# Extracted data entries:
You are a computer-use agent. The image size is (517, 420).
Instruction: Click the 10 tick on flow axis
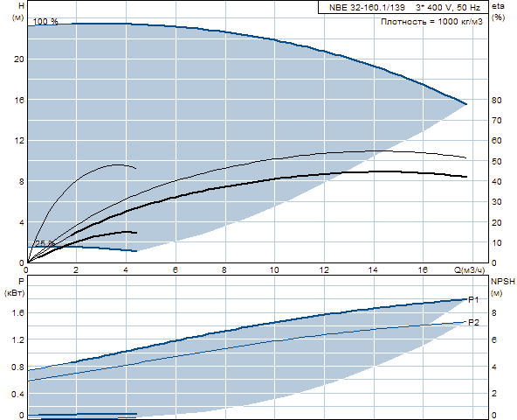pos(274,270)
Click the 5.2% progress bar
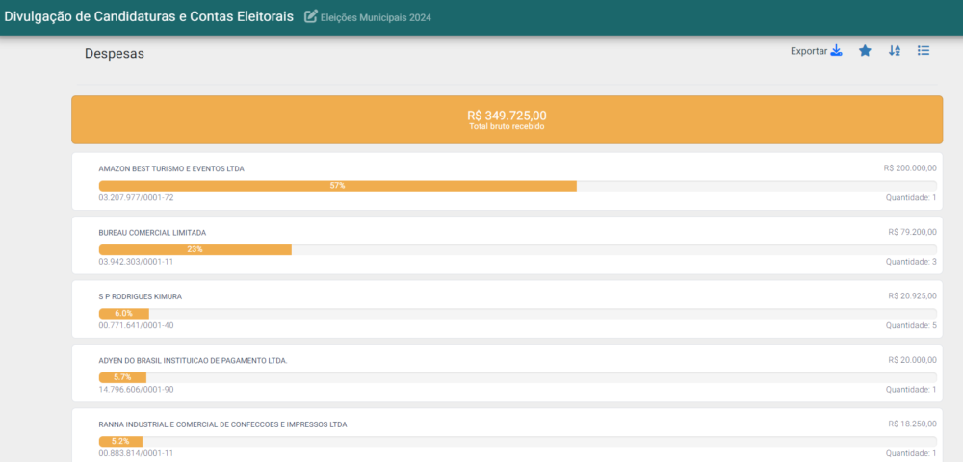963x462 pixels. 120,441
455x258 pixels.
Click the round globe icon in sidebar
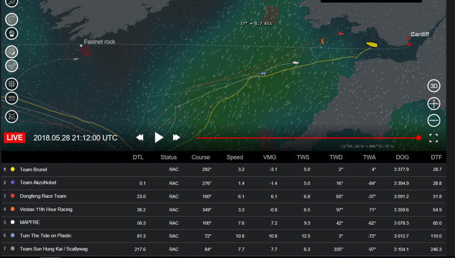12,33
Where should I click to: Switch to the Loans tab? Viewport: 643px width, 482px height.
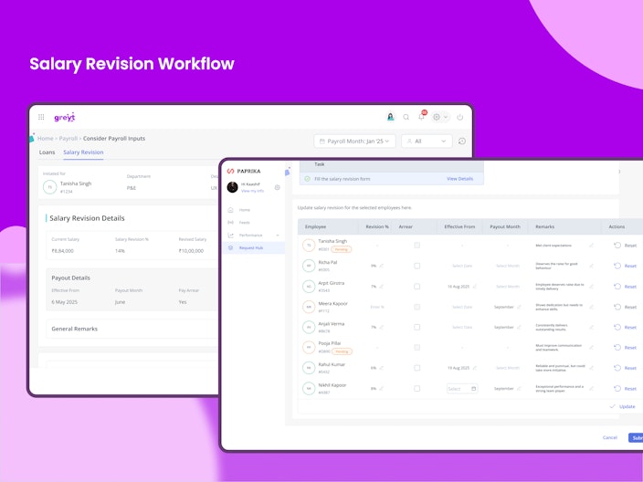click(47, 152)
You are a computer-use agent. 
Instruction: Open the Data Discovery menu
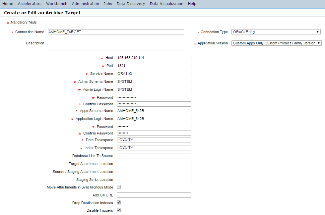tap(131, 4)
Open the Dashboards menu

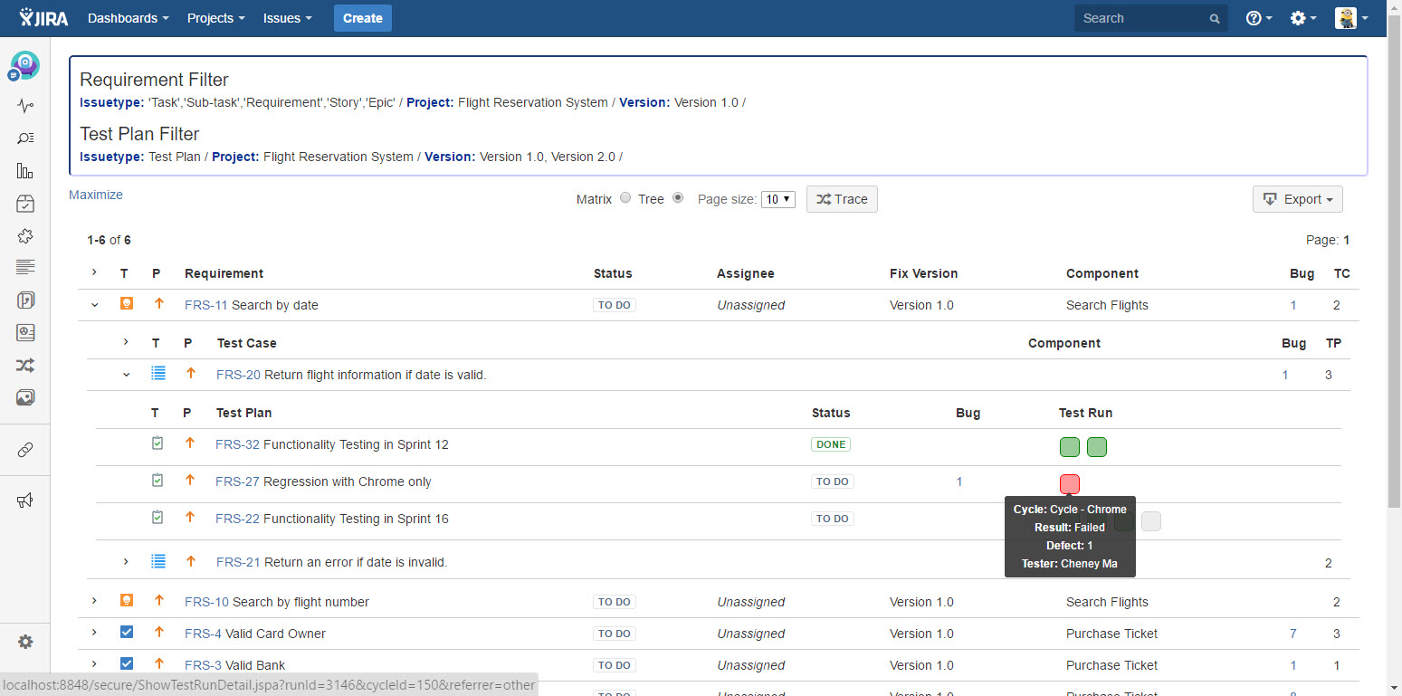pos(128,18)
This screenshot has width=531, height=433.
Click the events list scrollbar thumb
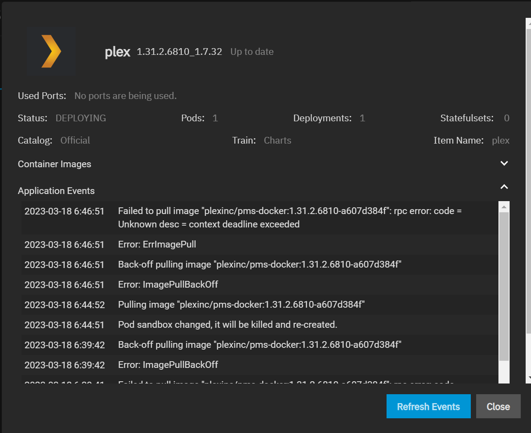pos(504,285)
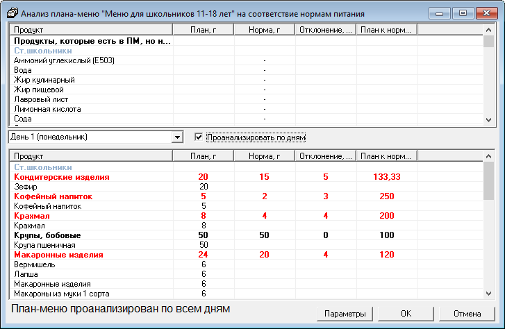Click "План к норм..." header in the lower table
Screen dimensions: 505x329
pos(387,156)
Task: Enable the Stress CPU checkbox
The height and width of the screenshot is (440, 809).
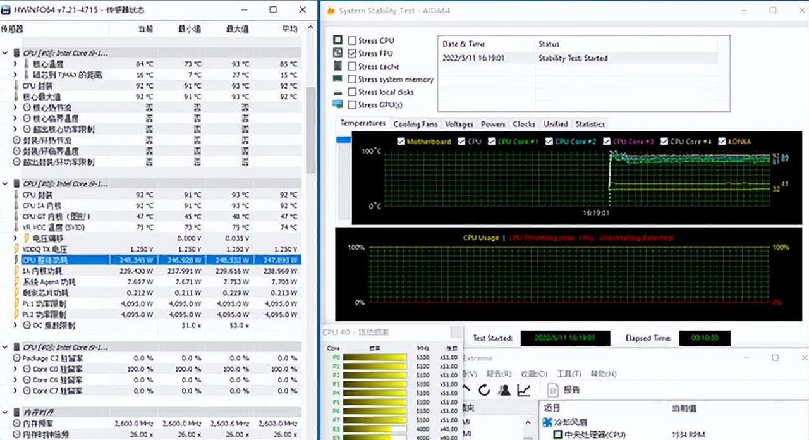Action: click(352, 41)

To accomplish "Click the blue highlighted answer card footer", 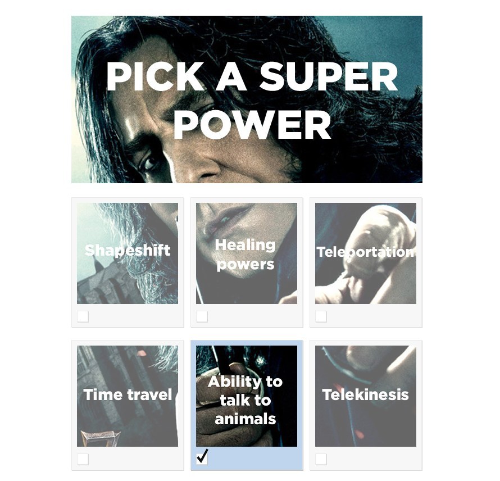I will tap(247, 459).
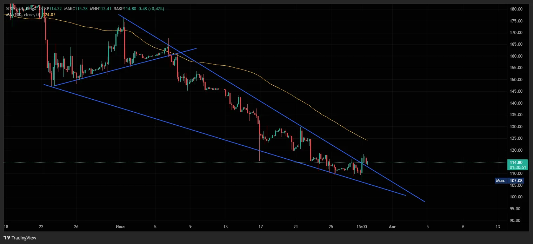Image resolution: width=533 pixels, height=244 pixels.
Task: Select the short ascending blue trendline
Action: coord(125,67)
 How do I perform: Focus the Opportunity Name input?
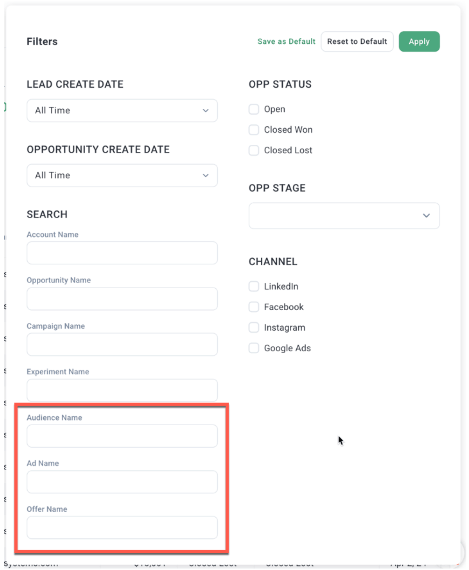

# WORK INSTRUCTIONS:
Count the lines of the data that contain the string "agent", and reply with that number alone.

# EXERCISE ANSWER:
2